Devotion, J. Laschallas. We wish that we could conjure this little picture out of its frame to have a nearer view. The drawing, expression, tone, and composition appear to us admirable.
A Scolding Wife; her Husband having spent all his Money at the Fair, L. Cossé. This is not a very pleasant subject, nor very pleasantly treated. The little child blowing the trumpet is the pretty part of the picture. There is one figure of a woman in a blue stuff gown, sitting by the fire-side, in an attitude of yawning, which both for the truth of the colouring and the action, is inimitable.
A Country Scene, by the same, has the hard brickdusty tone which there is in the faces of the other picture; but the expression is natural and good.
A Colour-Grinder, R. T. Bone, is a spirited and faithful imitation of nature.
A Study from Nature, J. Harrison, is a well-painted head. At the same time, there is something about it very unpleasant to us.
Hebe and Sunrise, by H. Howard, R.A., were, we believe, in last year’s Exhibition at Somerset-house. There is a certain grace and elegance in both of them. The fantastic, playful lightness of the figures in the last is perhaps carried to a degree of affectation. The faces of the Pleiades are very pretty and very insipid.
Conrade and Gulnare, H. Singleton. We could neither understand this picture nor the lines from Lord Byron’s Corsair, which are intended to explain the subject of it.
Brutus exhorting the Romans to revenge the Death of Lucretia. Of this composition we find we have already said quite enough.
View of Arthur’s Seat near Edinburgh, P. Nasmyth, is a very nicely painted landscape. We like all this gentleman’s landscapes, except A View of Edinburgh, which is just like a painting on a tea-board.

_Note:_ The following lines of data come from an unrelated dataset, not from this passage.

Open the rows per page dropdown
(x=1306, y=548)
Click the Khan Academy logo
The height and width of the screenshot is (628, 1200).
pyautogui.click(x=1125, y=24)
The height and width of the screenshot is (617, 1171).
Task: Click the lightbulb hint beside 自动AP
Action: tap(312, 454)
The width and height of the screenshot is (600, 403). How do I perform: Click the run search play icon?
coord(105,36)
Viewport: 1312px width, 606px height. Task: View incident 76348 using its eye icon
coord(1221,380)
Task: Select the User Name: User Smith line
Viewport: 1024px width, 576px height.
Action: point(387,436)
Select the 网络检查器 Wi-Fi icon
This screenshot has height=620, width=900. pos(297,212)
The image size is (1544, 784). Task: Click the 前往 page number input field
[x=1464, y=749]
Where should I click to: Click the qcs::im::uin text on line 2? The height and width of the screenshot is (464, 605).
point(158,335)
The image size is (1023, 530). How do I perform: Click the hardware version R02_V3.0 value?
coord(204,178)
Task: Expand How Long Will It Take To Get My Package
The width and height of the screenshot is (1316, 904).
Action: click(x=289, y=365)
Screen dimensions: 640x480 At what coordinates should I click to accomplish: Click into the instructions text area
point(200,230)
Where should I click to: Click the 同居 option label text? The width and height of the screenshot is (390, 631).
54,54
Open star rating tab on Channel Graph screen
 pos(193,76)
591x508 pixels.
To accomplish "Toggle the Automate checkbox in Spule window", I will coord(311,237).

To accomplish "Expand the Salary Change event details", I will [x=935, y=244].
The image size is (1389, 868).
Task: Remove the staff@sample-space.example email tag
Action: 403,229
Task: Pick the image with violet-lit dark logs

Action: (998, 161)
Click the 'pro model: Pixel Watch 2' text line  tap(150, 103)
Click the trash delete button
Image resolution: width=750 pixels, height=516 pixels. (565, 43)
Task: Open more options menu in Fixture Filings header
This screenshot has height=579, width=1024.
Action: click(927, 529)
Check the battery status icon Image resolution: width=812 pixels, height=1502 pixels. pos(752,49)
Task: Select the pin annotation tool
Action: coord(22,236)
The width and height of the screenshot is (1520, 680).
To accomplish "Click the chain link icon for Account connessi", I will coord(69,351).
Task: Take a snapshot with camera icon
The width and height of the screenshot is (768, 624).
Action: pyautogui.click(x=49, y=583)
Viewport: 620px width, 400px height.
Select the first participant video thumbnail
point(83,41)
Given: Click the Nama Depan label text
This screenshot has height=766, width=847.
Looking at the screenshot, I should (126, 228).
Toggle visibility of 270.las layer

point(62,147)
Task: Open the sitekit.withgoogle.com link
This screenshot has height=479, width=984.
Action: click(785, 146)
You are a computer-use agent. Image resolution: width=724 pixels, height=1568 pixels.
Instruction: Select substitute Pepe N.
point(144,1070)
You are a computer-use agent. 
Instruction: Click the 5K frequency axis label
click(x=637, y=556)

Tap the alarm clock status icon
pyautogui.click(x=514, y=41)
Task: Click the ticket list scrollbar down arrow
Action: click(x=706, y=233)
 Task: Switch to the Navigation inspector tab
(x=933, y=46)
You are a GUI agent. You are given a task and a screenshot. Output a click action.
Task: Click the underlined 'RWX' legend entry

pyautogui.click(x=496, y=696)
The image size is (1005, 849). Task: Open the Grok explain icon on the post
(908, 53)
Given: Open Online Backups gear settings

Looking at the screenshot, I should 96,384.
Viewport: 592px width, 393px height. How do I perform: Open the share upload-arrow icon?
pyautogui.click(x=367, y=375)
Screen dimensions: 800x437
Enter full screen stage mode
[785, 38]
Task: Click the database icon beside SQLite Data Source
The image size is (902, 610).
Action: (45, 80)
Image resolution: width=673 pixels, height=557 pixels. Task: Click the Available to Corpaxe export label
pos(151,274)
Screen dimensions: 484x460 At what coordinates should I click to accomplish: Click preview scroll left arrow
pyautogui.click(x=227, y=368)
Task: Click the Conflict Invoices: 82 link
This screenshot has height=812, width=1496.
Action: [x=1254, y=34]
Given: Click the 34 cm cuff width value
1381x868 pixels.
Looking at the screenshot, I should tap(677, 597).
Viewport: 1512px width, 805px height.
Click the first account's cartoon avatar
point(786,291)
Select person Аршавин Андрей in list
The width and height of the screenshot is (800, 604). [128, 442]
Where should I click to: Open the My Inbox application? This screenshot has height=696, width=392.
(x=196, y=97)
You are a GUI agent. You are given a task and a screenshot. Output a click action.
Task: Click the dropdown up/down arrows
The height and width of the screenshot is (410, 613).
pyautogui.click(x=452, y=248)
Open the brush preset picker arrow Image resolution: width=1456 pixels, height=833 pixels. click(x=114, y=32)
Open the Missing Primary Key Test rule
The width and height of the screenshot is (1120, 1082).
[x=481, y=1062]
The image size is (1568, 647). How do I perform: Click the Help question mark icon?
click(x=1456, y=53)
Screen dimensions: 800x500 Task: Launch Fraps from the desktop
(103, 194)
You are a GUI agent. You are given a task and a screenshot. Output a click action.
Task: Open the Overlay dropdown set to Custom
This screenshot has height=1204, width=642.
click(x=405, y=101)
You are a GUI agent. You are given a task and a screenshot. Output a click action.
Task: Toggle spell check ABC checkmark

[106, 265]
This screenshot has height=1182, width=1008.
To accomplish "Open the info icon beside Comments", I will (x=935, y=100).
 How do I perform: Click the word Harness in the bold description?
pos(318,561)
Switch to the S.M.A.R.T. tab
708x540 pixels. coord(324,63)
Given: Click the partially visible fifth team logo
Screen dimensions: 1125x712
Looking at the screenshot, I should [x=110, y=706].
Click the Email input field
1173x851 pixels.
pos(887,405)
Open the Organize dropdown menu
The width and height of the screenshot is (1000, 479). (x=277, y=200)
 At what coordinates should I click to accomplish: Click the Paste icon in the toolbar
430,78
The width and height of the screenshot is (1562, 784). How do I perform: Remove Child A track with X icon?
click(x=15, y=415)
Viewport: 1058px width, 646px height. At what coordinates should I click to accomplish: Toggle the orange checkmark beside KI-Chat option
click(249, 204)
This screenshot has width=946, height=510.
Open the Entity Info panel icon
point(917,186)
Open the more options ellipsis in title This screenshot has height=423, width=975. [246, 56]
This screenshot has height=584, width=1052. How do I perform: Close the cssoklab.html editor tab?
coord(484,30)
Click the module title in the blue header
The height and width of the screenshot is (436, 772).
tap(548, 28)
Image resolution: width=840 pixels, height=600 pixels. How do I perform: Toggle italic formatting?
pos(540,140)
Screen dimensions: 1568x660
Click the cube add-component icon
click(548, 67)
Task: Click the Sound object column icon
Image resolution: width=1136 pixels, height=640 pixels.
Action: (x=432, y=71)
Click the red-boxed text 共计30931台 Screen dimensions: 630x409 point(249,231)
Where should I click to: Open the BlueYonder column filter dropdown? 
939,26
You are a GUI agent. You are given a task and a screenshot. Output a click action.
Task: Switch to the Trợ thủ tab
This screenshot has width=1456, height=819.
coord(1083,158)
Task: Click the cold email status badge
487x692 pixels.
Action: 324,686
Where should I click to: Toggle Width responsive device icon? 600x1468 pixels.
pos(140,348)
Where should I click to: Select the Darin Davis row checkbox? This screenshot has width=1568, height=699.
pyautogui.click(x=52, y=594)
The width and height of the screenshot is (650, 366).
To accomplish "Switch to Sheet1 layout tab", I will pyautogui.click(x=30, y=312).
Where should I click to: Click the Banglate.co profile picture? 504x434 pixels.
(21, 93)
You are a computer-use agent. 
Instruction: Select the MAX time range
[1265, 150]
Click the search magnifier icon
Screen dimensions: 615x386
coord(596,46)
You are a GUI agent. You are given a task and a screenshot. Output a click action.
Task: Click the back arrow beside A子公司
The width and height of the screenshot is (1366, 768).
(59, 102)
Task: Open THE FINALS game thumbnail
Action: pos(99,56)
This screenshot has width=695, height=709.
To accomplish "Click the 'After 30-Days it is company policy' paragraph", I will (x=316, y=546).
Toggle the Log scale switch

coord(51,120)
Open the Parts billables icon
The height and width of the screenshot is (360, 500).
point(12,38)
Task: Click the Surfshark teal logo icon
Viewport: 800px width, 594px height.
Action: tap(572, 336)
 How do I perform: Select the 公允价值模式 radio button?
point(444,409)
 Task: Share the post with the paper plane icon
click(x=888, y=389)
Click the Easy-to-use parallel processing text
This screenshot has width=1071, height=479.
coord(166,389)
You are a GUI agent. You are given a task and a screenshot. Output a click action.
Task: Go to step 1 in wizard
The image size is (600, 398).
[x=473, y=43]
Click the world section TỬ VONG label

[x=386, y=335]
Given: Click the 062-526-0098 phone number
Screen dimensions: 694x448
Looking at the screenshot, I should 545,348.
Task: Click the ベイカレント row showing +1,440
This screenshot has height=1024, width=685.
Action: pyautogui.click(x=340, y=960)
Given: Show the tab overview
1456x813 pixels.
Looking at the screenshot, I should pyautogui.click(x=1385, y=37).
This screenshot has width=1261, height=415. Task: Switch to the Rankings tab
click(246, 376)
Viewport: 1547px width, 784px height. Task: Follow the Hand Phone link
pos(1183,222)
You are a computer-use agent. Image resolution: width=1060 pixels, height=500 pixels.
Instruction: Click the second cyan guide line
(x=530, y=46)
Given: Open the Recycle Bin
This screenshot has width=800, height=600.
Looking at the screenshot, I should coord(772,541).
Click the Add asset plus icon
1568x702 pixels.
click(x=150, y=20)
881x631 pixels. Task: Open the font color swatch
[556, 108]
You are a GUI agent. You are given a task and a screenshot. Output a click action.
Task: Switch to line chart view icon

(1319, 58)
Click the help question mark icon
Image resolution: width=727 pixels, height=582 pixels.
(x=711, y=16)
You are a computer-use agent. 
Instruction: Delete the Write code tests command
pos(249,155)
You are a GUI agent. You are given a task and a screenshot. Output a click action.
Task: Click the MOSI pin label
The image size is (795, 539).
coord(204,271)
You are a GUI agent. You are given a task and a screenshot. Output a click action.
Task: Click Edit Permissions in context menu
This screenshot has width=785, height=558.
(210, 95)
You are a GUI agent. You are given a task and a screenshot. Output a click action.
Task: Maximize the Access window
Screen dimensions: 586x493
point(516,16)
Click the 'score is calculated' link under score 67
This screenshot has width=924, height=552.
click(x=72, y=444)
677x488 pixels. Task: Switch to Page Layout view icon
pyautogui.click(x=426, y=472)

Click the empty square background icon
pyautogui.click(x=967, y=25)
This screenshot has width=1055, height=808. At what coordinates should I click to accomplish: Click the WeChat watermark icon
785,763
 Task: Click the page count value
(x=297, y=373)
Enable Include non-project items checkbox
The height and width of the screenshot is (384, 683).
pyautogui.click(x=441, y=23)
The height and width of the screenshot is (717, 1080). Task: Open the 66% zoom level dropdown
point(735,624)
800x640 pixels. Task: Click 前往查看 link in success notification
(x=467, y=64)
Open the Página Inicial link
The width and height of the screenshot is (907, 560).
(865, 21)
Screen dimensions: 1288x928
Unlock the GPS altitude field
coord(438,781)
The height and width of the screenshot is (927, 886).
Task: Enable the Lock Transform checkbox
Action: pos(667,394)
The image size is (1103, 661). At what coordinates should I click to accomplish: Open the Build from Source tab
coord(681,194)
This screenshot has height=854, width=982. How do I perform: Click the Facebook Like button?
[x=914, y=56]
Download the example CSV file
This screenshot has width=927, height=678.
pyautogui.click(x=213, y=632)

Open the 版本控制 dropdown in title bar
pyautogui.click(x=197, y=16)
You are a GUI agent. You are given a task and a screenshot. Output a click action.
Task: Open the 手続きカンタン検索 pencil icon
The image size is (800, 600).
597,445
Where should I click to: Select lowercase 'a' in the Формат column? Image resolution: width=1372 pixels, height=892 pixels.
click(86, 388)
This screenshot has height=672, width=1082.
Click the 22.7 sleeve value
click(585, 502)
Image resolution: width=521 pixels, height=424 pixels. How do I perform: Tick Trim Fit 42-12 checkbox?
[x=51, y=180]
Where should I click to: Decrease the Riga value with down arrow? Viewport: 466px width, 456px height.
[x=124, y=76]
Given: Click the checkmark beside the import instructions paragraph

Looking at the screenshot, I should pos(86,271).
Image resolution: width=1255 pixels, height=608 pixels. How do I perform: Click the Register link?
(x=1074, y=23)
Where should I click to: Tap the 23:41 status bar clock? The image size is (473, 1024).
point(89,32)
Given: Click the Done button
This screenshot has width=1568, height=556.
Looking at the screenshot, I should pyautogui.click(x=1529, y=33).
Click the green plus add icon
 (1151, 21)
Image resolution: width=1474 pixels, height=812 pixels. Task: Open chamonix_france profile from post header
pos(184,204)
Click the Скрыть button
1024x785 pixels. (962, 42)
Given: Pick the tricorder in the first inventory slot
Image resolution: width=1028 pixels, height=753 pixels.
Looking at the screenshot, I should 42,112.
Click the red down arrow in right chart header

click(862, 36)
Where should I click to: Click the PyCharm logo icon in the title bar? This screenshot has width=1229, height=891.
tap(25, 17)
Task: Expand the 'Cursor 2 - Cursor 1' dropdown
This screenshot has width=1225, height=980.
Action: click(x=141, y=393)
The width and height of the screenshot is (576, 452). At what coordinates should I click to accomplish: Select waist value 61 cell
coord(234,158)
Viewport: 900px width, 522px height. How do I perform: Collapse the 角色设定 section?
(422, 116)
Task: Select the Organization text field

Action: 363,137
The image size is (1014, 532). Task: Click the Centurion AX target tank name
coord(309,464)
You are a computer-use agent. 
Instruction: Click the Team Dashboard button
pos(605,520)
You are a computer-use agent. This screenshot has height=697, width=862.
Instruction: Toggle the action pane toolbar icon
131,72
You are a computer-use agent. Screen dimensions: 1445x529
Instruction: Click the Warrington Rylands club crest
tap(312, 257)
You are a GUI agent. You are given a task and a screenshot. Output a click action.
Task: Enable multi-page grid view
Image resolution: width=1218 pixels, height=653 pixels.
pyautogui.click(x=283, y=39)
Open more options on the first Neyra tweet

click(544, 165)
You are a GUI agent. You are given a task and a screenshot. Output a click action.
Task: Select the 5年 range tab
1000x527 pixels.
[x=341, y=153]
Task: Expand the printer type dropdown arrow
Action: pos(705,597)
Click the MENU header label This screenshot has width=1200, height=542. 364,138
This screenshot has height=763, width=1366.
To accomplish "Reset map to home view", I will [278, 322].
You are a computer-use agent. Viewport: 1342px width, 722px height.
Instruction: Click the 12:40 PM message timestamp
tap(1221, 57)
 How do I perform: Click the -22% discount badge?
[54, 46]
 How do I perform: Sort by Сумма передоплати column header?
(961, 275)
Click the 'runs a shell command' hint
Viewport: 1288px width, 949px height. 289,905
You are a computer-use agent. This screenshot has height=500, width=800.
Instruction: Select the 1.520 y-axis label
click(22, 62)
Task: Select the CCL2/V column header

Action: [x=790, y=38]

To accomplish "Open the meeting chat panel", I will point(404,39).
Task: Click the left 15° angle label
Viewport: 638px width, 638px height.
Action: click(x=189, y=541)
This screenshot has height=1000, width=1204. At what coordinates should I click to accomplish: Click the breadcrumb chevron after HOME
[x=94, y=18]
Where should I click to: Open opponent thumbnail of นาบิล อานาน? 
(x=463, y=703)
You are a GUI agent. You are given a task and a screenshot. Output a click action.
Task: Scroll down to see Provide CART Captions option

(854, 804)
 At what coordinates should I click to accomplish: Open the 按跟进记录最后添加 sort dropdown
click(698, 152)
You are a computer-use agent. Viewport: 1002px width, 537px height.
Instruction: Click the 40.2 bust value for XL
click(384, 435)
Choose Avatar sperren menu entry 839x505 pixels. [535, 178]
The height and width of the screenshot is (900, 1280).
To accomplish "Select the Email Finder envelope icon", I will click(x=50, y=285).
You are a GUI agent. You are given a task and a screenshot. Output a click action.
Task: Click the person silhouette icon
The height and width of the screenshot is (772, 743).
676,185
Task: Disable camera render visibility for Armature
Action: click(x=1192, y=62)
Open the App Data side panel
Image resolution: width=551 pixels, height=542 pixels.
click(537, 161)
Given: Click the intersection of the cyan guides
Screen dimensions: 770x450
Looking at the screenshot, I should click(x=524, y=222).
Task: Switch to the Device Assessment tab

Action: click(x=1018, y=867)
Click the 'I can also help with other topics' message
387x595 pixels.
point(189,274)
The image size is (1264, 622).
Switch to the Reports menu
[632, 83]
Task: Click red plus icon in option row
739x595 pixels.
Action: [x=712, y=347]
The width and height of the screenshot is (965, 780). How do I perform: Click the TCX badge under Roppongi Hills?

Breaking the Ice, by James Burnett, is a very delightful picture. It has the effect of walking out in a fine winter’s morning. Many incidental associations are very happily introduced; the pigeons collected on the thatch of a shed, and the robin-redbreast perched in a window of an out house. The pigeons are, however, too small, and the colour on the breast of the robin is on fire. Perhaps these objections are too minute. The pigeon-house looks suspended in the air, and the sky and branches of the trees seen against it are painted with admirable brilliancy. Peasants going to Market, by the same artist, is of equal merit. The skirt of the drapery of the peasant girl looks as if the sun shone directly upon it. The docks in the foreground of the picture are very highly finished, and touched with great spirit, but we never saw this kind of plant of the lightish green colour, which is here given to it.